Jan  1 00:00:07 pelle ntpd[21102]: ntpd 4.2.4p0 at 1.1472-o Tue Mar 27
22:43:41 UTC
 2007 (1)
Mar 28 00:52:17 pelle ntpd[21103]: time reset -2110084575.114568 s

- however at this point the Unix internal time representation comes into
play, and we end up at 2007 despite ntpd's efforts to the contrary.:-)

And just to hopefully dispel some myths about *that*, i.e. Unix/POSIX
time representation: First of all it really has nothing to do with NTP
timestamps, but obviously ntpd needs to convert between the two. And it
(currently) uses a 32-bit *signed* quantity for the seconds, with the
value 0 in Jan 1970. This means that it too has a 136-year window, and a
range of ~ 1902..2038 - i.e. it doesn't "start" in 1970. There is
(currently) no issue with deciding what time a given value represents
though - the window is locked down to that single range.

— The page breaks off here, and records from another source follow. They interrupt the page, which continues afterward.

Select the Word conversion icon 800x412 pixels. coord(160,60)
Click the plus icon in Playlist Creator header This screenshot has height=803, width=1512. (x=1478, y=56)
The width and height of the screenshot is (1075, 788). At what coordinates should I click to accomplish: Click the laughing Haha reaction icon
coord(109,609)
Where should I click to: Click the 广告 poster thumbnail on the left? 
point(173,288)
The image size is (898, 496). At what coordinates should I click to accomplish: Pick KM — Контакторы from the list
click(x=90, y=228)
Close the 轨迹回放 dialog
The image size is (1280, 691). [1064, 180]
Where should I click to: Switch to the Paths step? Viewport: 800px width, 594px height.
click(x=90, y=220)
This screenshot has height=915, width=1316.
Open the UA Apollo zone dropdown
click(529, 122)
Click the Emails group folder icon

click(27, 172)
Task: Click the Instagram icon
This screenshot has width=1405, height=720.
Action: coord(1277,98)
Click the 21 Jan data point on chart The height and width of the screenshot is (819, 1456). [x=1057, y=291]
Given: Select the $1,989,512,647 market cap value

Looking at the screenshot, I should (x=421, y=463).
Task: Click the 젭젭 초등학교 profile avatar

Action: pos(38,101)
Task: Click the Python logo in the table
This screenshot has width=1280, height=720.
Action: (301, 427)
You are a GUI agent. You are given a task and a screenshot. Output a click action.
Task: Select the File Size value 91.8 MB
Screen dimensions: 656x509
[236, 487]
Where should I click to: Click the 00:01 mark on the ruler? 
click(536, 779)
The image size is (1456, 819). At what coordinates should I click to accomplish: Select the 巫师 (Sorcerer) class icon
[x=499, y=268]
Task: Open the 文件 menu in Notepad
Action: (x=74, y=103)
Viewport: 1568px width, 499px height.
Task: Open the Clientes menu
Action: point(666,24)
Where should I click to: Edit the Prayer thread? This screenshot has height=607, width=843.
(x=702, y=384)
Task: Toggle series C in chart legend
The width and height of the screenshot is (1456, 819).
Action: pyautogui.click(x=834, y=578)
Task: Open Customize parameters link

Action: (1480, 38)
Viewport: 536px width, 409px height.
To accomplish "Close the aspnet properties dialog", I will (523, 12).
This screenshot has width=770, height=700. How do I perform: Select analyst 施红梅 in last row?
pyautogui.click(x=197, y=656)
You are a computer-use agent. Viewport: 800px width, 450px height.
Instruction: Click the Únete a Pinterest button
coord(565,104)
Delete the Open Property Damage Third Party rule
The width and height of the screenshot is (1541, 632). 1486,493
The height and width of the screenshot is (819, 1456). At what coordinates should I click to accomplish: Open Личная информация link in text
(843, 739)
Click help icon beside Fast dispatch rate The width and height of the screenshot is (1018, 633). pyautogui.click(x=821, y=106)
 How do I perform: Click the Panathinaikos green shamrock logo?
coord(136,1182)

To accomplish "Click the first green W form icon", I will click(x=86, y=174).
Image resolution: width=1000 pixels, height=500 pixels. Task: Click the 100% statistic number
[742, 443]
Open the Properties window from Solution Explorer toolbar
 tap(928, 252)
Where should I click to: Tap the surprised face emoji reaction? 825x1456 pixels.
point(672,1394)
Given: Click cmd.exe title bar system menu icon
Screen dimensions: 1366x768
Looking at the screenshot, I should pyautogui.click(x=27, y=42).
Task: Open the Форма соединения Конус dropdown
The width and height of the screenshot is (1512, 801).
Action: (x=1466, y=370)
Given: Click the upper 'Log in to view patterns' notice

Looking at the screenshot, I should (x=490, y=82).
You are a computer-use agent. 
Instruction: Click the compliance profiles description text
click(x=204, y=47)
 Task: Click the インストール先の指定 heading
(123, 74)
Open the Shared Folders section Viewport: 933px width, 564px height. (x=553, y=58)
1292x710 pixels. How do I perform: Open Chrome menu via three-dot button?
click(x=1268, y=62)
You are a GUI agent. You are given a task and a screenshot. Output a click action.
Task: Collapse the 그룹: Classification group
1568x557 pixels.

I.e. bottom line to the OP: Upgrade ntpd and you should be fine until
2038. But at that point you will have to do something unless "additional
logic" has been put into ntpd - Unix time will likely be a 64-bit signed
quantity by then, but still with 0 in 1970...

--Per Hedeland
per at hedeland.org 

>>>>>>>>>>>>>>>>>>>>

That's cool that you tested this.  Guess I better do the same :-)  I
sometimes wish Dave had a larger ego and would opine about the great
stuff that he adds into the codebase.  I assume some radixing code has
been added to systime?  In any case, the original problem was a 34 year
problem as the difference of 2 timestamps is a signed value (68 years).
Back then, IIRC, the code was adding the results of the two first
differences (t3-t2) and (t1-t0) BEFORE dividing by 2.  Hence, 34 years.


Greg Dowd
gdowd at symmetricom dot com (antispam format)
Symmetricom, Inc. 
www.symmetricom.com
"The current implementation is non-obvious and may need to be improved."